Amongst Nicky Harlow's jobs is creative writing tutor for Open University. Well, if those who can indeed do, whilst those who can't end up teaching, she is definitely the exception that proves the rule. I just hope, rather selfishly, that they don't make this into a film as the spoken word will miss so many nuances from the page... unless they allow Ms Harlow to write the screenplay, that is.

Ani Johnson

“ … A very accomplished novel. There is great life here, and pathos – and a sly wit. … Details are observed with a wonderfully sharp eye, and the sheer fabric of the lives of these characters is brilliantly rendered. Everything is woven skilfully into a rich and cohesive pattern.”

Paul Magrs

"Take a deep breath before having a go on the rollercoaster that is Amelia and the Virgin. Set in Liverpool in 1981, it tells the story of 13 year old Amelia who assumes her unborn child to be a new Messiah. As long as you don’t hold on to reality too tightly (would a 13 year old really not understand what a ‘monthly’ was? Her mother, Marguerite, not recognise that her daughter has bought a maternity bra? Sister Anne Margaret, Head of Amelia’s school, not see through Amelia’s disguise when she visits her at home?) then you will enjoy a brilliantly surreal and fast-paced ride told with wit and panache. Punctuating the narrative of Amelia’s mystical visions with the Goddess Irena and the apparent miracles she can subsequently perform are her family, a blur of wonderfully comic and bizarre creations. No one here is ‘normal’: even those family members who do not make an appearance are labelled as ‘Suicide Cousin’, Lupus Aunt’ and ‘Philandering Great-Uncle’. There are echoes of Father Ted and, in its plethora of totally eccentric characters, J.G. Farrell’s Troubles.

Yet the story’s catalyst is a family member’s sexual assault on Amelia and amongst the soaring episodes of pure farce – people falling over, getting drunk, ridiculous misunderstandings – there are dips into the bleakness and grittiness of real life. The heroin addiction of Julian, Amelia’s brother, his abandoned baby daughter and the suicide of the baby’s mother are a reminder that on the fringes of this blurred hysteria there exists genuine suffering. And what should not be forgotten is that at the heart of the novel lies an uncompromising critique of religious hypocrisy.

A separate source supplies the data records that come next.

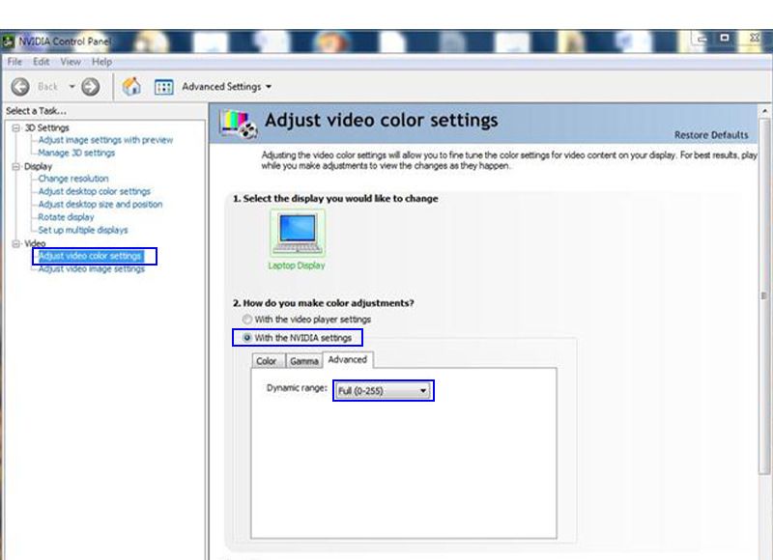Click the Restore Defaults link
This screenshot has height=560, width=773.
coord(710,135)
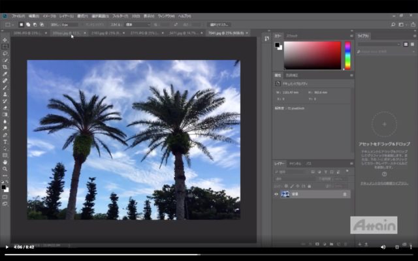Open the Style dropdown in options bar
The width and height of the screenshot is (418, 261).
click(x=138, y=25)
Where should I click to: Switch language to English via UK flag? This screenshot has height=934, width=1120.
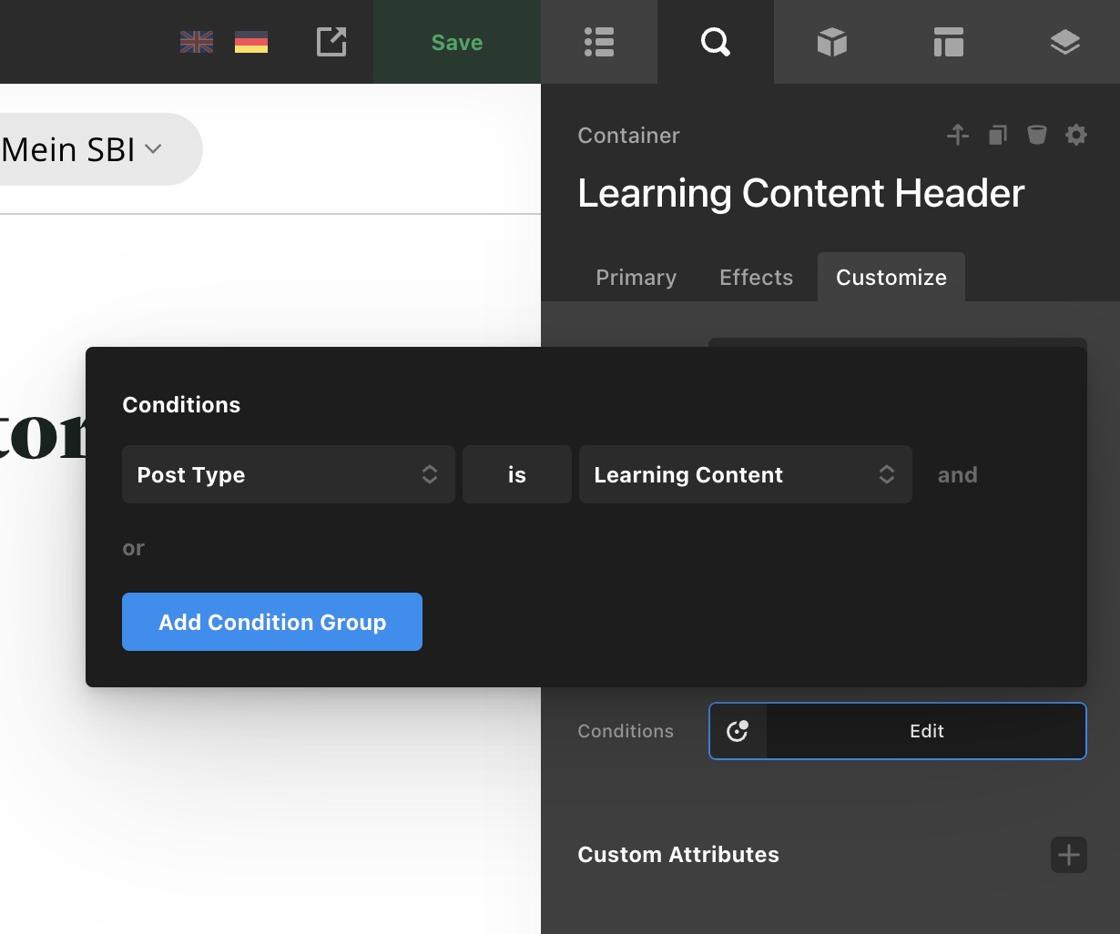point(197,42)
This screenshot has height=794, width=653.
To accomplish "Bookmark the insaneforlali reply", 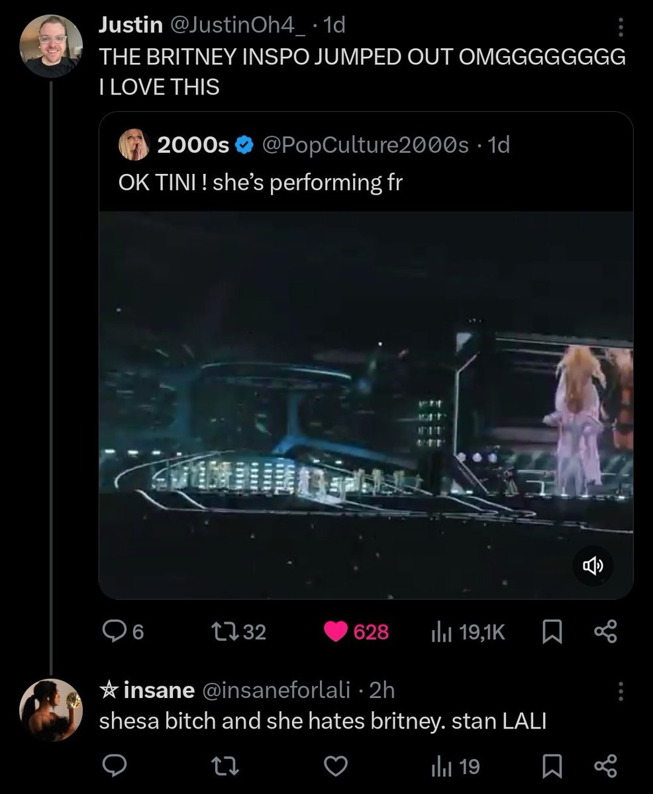I will click(x=552, y=767).
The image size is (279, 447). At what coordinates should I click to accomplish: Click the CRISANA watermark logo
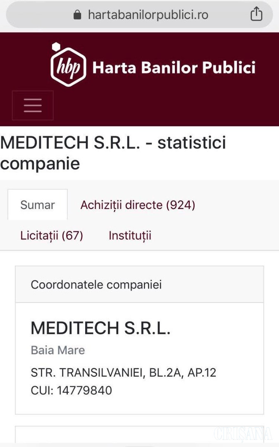pyautogui.click(x=243, y=433)
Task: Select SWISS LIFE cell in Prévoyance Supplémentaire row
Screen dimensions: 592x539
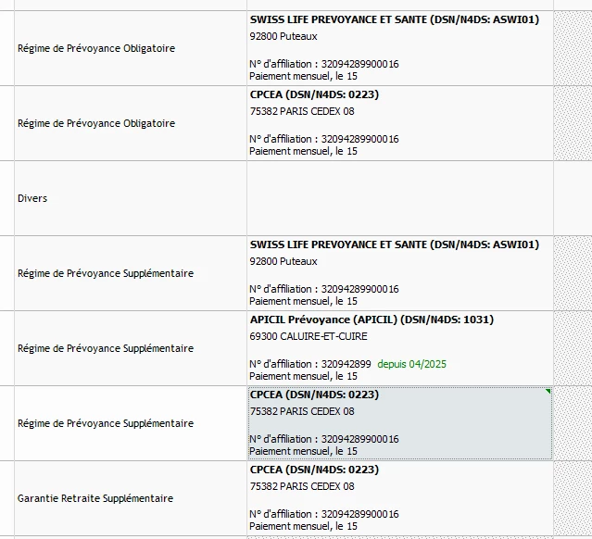Action: point(399,272)
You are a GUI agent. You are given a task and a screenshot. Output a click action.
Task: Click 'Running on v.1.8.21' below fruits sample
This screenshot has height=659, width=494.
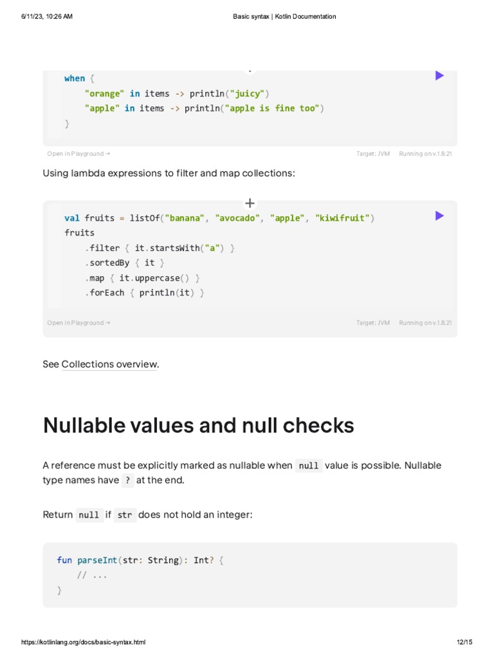pos(425,323)
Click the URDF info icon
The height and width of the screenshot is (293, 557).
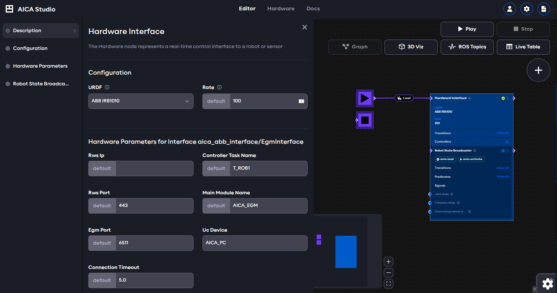107,88
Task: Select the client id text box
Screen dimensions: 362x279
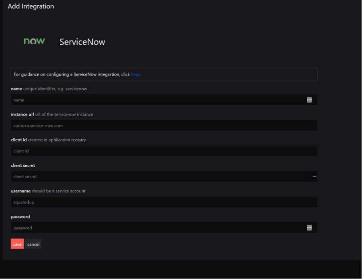Action: coord(164,151)
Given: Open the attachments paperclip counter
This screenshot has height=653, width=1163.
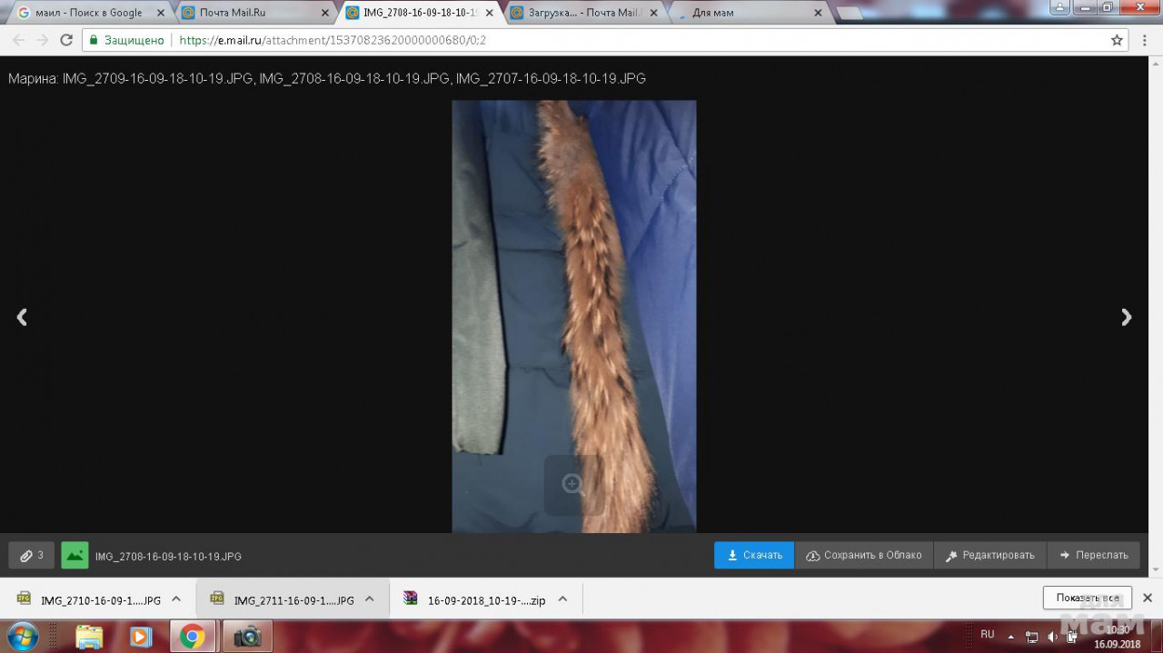Looking at the screenshot, I should point(32,555).
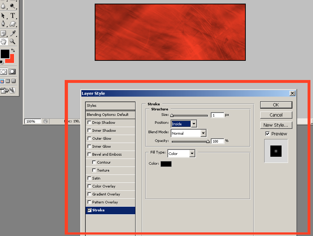Choose the Custom Shape tool
Viewport: 313px width, 236px height.
13,24
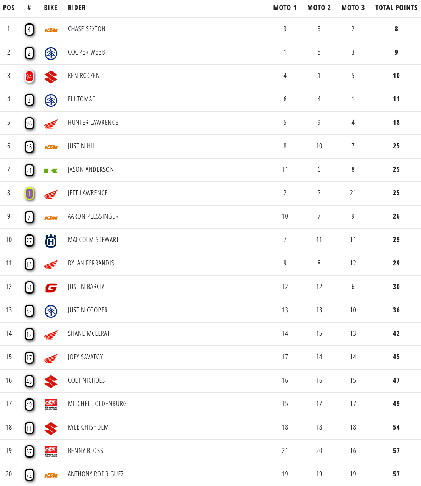This screenshot has width=421, height=486.
Task: Click Anthony Rodriguez's total points value 57
Action: click(x=396, y=474)
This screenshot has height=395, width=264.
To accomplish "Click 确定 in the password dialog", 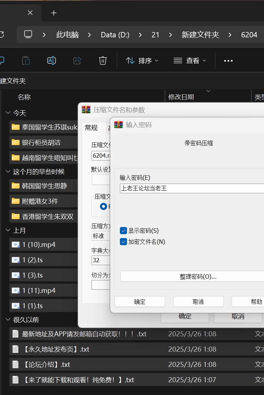I will coord(140,301).
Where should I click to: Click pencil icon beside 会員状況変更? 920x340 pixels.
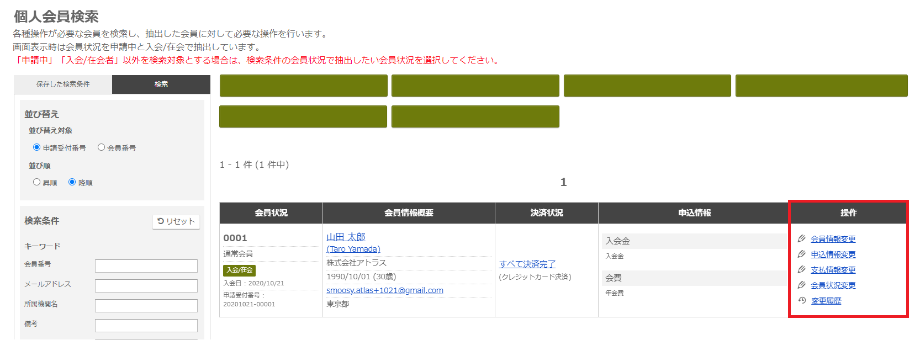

In addition, the writing itself is to be highly commended. In a writer of less ability the book might have remained a whacky one-off but Harlow makes it much more. Not only is she skilled at the throwaway line: the rescued child 'toddles off to receive more bruises from his mother' while Dolores, who has been clinging to the priest 'flamingo-like upon one leg …became a biped once more.' but she also knows when to slow down and write simply and beautifully. When Amelia, longing for the return of her mother, picks up a photograph of her she 'pressed it to her breast…if her mother was at home, then everything would be taken care of.'

This is a novel that is not easy to categorise. From the title one might suppose it to be a historical bodice-ripper and the cover gives nothing away. But good well-written books which don’t fit into any genre are the hallmark of Pewter Rose Press and as such Amelia and the Virgin is right on track."

Sue Wilsea

“Nicky Harlow's deftly plotted novel is peopled by a cast of eccentric characters amongst whom Amelia cuts a strangely normal figure. The story's dominant mood is comic, but darker shadows are visible beneath the lightness of the writing.”